正则表达式:如何从最后一个括号中提取文本

4
什么是正确的正则表达式,可以从以下字符串中提取字符串“(procedure)”或括号内的一般文本?
输入字符串示例如下:
Positron emission tomography using flutemetamol (18F) with computed tomography of brain (procedure)
另一个例子:
Urinary tract infection prophylaxis (procedure)
可能的方法有:
- 到达文本末尾,查找第一个开括号,并将该位置到文本末尾作为子集。 - 从文本开头,识别最后一个“(”字符,并将该位置到结尾作为子字符串。
其他字符串可以是(不同的“标记”被提取)。
[1] "Xanthoma of eyelid (disorder)"                    "Ventricular tachyarrhythmia (disorder)"          
[3] "Abnormal urine odor (finding)"                    "Coloboma of iris (disorder)"                     
[5] "Macroencephaly (disorder)"                        "Right main coronary artery thrombosis (disorder)"

寻求通用正则表达式(或者更好的解决方案是在R中)

3个回答

5
如果是字符串的最后一部分,那么这个正则表达式可以实现此功能:
/\(([^()]*)\)$/

说明:寻找一个开放的 (,匹配两者之间的所有内容,但不包括 () 并且该字符串以 ) 结尾。 https://regex101.com/r/cEsQtf/1

我一直在寻找这样的解决方案。

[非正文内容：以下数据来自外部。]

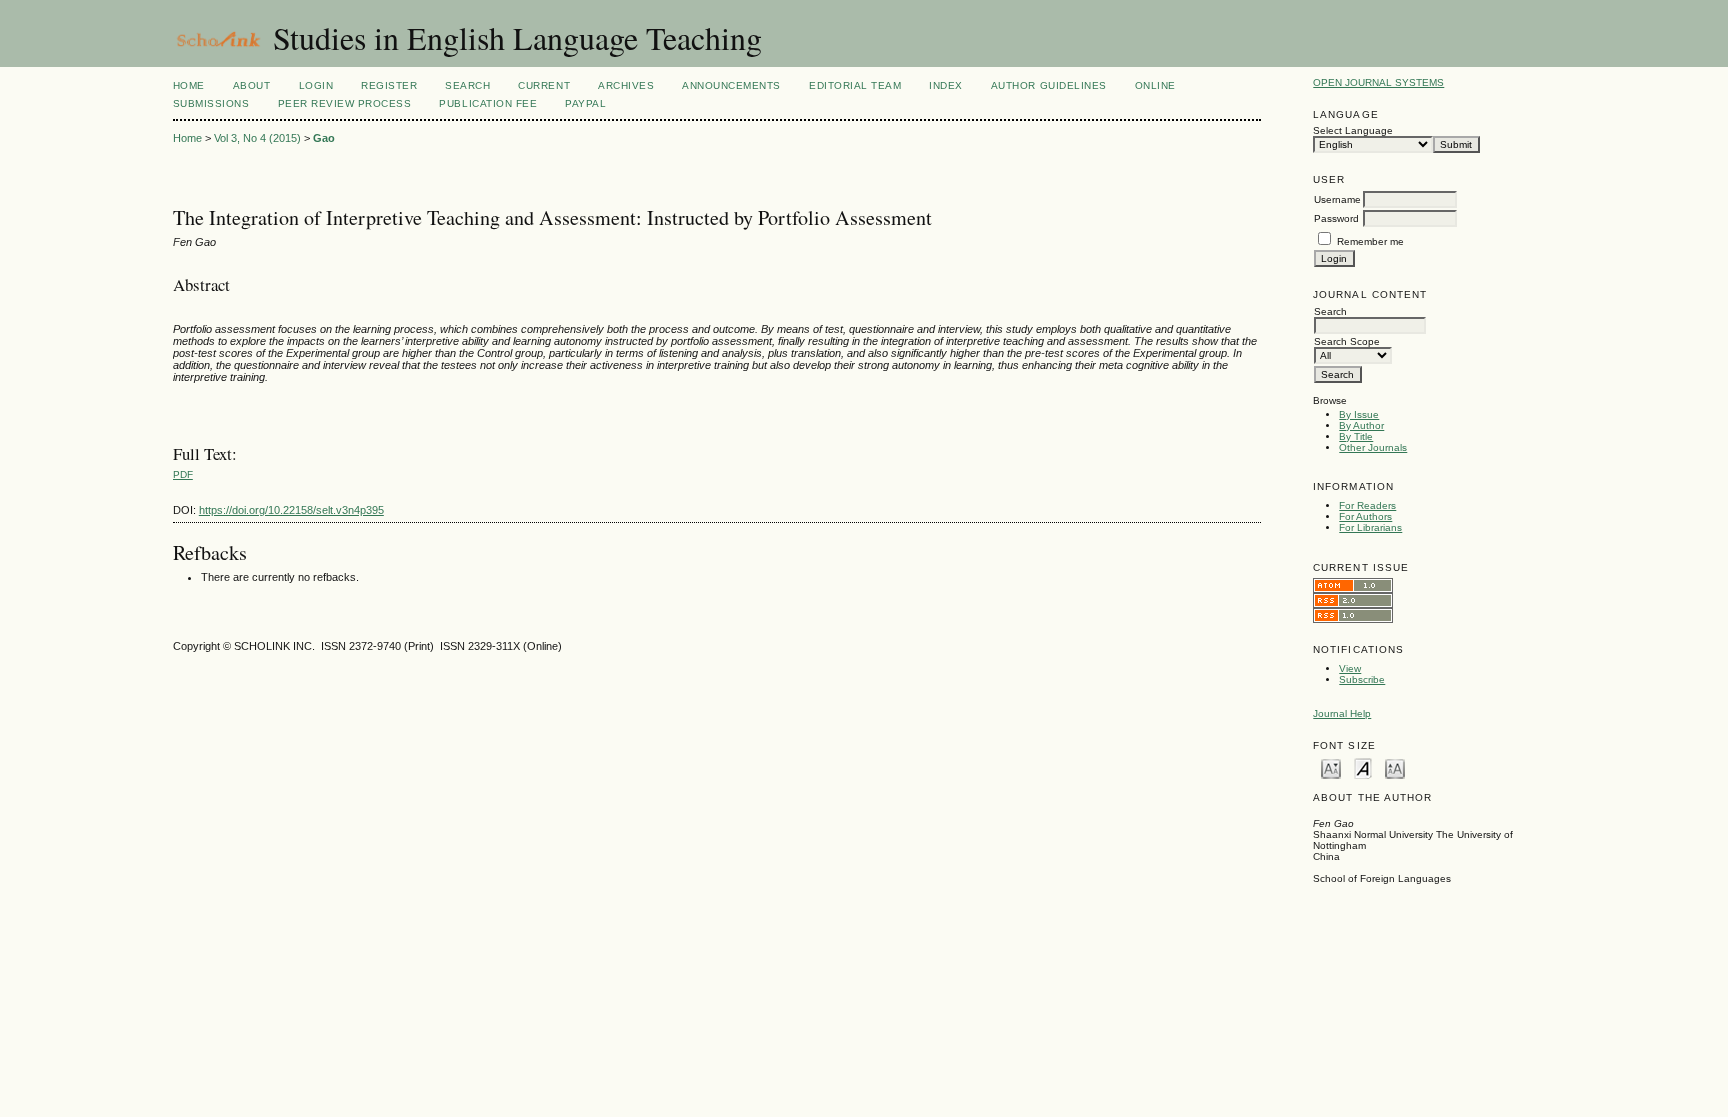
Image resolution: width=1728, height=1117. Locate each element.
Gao (324, 138)
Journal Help (1342, 713)
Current (544, 85)
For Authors (1365, 516)
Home (189, 85)
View (1350, 668)
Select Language (1353, 130)
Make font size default (1363, 767)
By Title (1356, 436)
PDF (183, 474)
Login (316, 85)
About (252, 85)
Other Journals (1373, 447)
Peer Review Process (345, 103)
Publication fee (488, 103)
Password (1336, 218)
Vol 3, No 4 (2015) (257, 138)
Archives (626, 85)
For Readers (1367, 505)
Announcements (731, 85)
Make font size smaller (1331, 767)
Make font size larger (1395, 767)
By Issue (1359, 414)
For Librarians (1370, 527)
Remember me (1370, 241)
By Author (1361, 425)
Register (389, 85)
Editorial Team (855, 85)
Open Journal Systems (1378, 82)
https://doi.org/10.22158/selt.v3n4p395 (291, 510)
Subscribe (1362, 679)
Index (946, 85)
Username (1337, 199)
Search (467, 85)
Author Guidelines (1049, 85)
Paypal (585, 103)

即使有多个迭代在其前面,它也可以成功匹配最后一组括号。优雅的解决方案! - user1239087
这个解决方案对我很有效,但我遇到了另一种情况,有时我想保留最后一组括号内部的另一个括号。这个可以工作:FELON IN POSSESSION OF AMMUNITION (ACTUAL POSSESSION) (79023) 得到 79023。 这个不行:FAIL TO DISPLAY REGISTRATION - POSSESSION REQUIRED (320.0605(1))。它应该给出 320.0605(1)。有什么办法修改这个答案以允许嵌套括号吗? - OscarVanL
1
@OscarVanL 我在我的回答中解释了如何做到这一点。 - Wiktor Stribiżew

4

使用正确的正则表达式,子字符串可以实现此操作。

Text = c("Positron emission tomography using flutemetamol (18F) 
    with computed tomography of brain (procedure)",
    "Urinary tract infection prophylaxis (procedure)", 
    "Xanthoma of eyelid (disorder)",                    
    "Ventricular tachyarrhythmia (disorder)",          
    "Abnormal urine odor (finding)",                    
    "Coloboma of iris (disorder)",                   
    "Macroencephaly (disorder)",                        
    "Right main coronary artery thrombosis (disorder)")
sub(".*\\((.*)\\).*", "\\1", Text)
[1] "procedure" "procedure" "disorder"  "disorder"  "finding"   "disorder" 
[7] "disorder"  "disorder"

补充说明:正则表达式的详细解释
这个问题要求找到字符串中最后一组括号的内容。这个表达式有点混乱,因为它包括了两种不同的括号用法。一种是表示正在处理的字符串中的括号,另一种是设置一个“捕获组”,以指定表达式应该返回哪一部分。该表达式由五个基本单元组成:

1. Initial .*   - matches everything up to the final open parenthesis. 
   Note that this is relying on "greedy matching"
2. \\(   ...    \\)   - matches the final set of parentheses. 
   Because ( by itself means something else,  we need to "escape" the 
   parentheses by preceding them with \.  That is we want the regular
   expression to say   \(  ...  \).  However, the way R interprets strings,
   if we just typed \( and \),  R would interpret the \ as escaping the (
   and so interpret this as just ( ... ).  So we escape the backslash.  
   R will interpret   \\(  ... \\)      as \( ... \) meaning the literal
   characters ( & ). 
3. ( ... )       Inside the pair in part 2
   This is making use of the special meaning of parentheses.  When we
   enclose an expression in parentheses, whatever value is inside them 
   will be stored in a variable for later use. That variable is called 
   \1,  which is what was used in the substitution pattern. Again, is 
   we just wrote \1, R would interpret it as if we were trying to escape
   the 1. Writing \\1 is interpreted as the character \ followed by 1, 
   i.e. \1.
4. Central .*    Inside the pair in part 3
   This is what we are looking for,  all characters inside the parentheses.
5. Final   .*
   This is in the expression to match any characters that may follow the 
   final set of parentheses. 

这个子函数将使用它来替换匹配的模式(在此情况下,字符串中的所有字符)与替换模式\1,即包含第一个(在我们的例子中仅有的)捕获组中的内容的变量的内容 - 最后一对括号中的内容。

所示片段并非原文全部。